Substitute $900\text{kJ}$ for $Q_{\text{out}}$, $0.5403\text{kg}$ for $m_{1,A}$, $0.418\text{kg}$ for $m_{2,A}$, $5.8717\text{kJ}/\text{kg}\cdot \text{K}$ for $s_{2,A}$, $5.8717\text{kJ}/\text{kg}\cdot \text{K}$ for $s_{1,A}$, $3\text{kg}$ for $m_{1,B}$, $3.122\text{kg}$ for $m_{2,B}$, $6.9772\text{kJ}/\text{kg}\cdot \text{K}$ for $s_{2,B}$, $7.7100\text{kJ}/\text{kg}\cdot \text{K}$ for $s_{1,B}$, and $273\text{K}$ for $T_{\text{b,surr}}$ in Equation (X).

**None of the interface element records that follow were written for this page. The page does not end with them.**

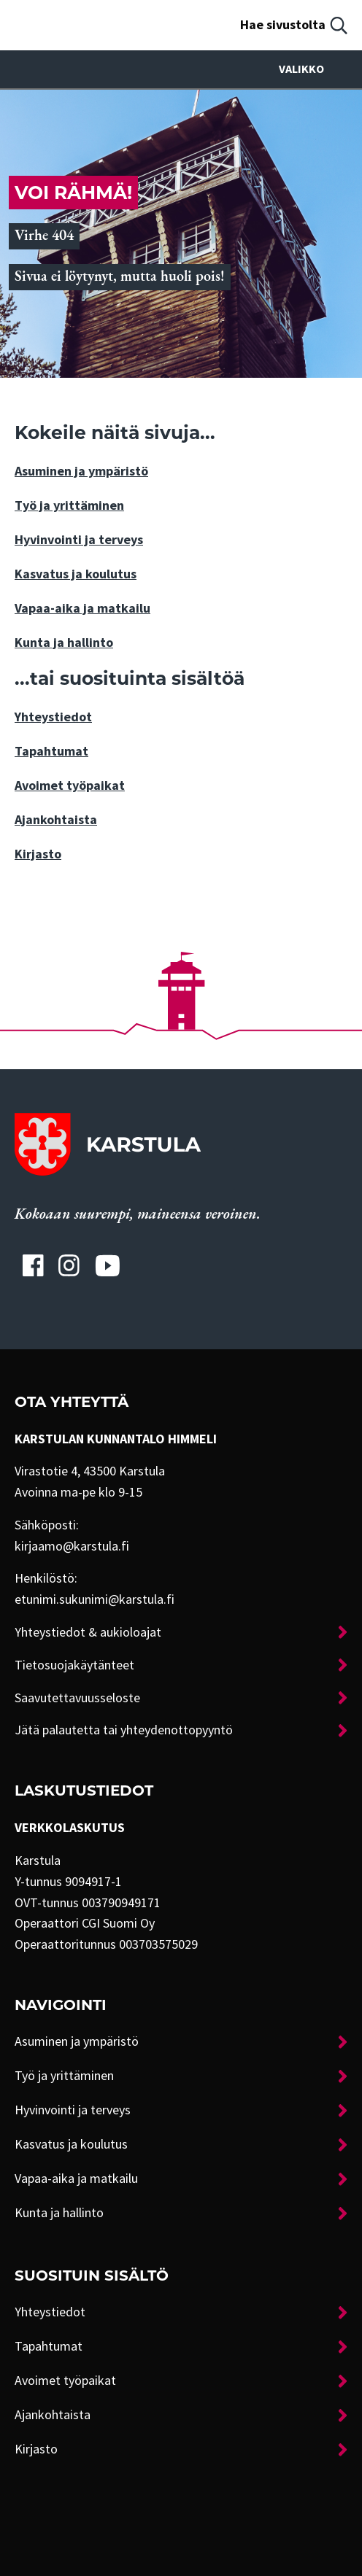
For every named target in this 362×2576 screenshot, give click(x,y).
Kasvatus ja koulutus (75, 574)
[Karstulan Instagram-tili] (69, 1265)
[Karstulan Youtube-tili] (107, 1265)
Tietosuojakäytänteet (74, 1665)
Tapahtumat (51, 751)
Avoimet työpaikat (70, 785)
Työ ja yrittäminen (69, 505)
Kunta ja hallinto (64, 642)
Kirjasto (38, 854)
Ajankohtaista (56, 820)
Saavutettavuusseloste (77, 1698)
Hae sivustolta (283, 25)
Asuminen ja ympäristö (81, 471)
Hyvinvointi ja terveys (79, 539)
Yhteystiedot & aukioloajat (88, 1632)
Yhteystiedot (53, 717)
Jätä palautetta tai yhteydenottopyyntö (124, 1730)
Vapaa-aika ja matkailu (82, 608)
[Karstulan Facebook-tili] (33, 1265)
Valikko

$\begin{array}{c}{S}_{\text{gen}}=\left[\begin{array}{l}\left(0.418\times 5.8717-0.5403\times 5.8717\right)\\ +\left(3.122\times 6.9772-3\times 7.7100\right)+\frac{900\text{kJ}}{273\text{K}}\end{array}\right]\\ =1.234\text{kJ}/\text{K}\end{array}$

Substitute $273\text{K}$ for $T_{\text{0}}$ and $1.234\text{kJ}/\text{K}$ for $S_{\text{gen}}$ in Equation (XI).

$\begin{array}{c}{X}_{\text{dest}}=273\text{K}\times 1.234\text{kJ}/\text{K}\\ =337\text{kJ}\end{array}$

Thus, the amount of work potential wasted during the process is $337\text{kJ}$.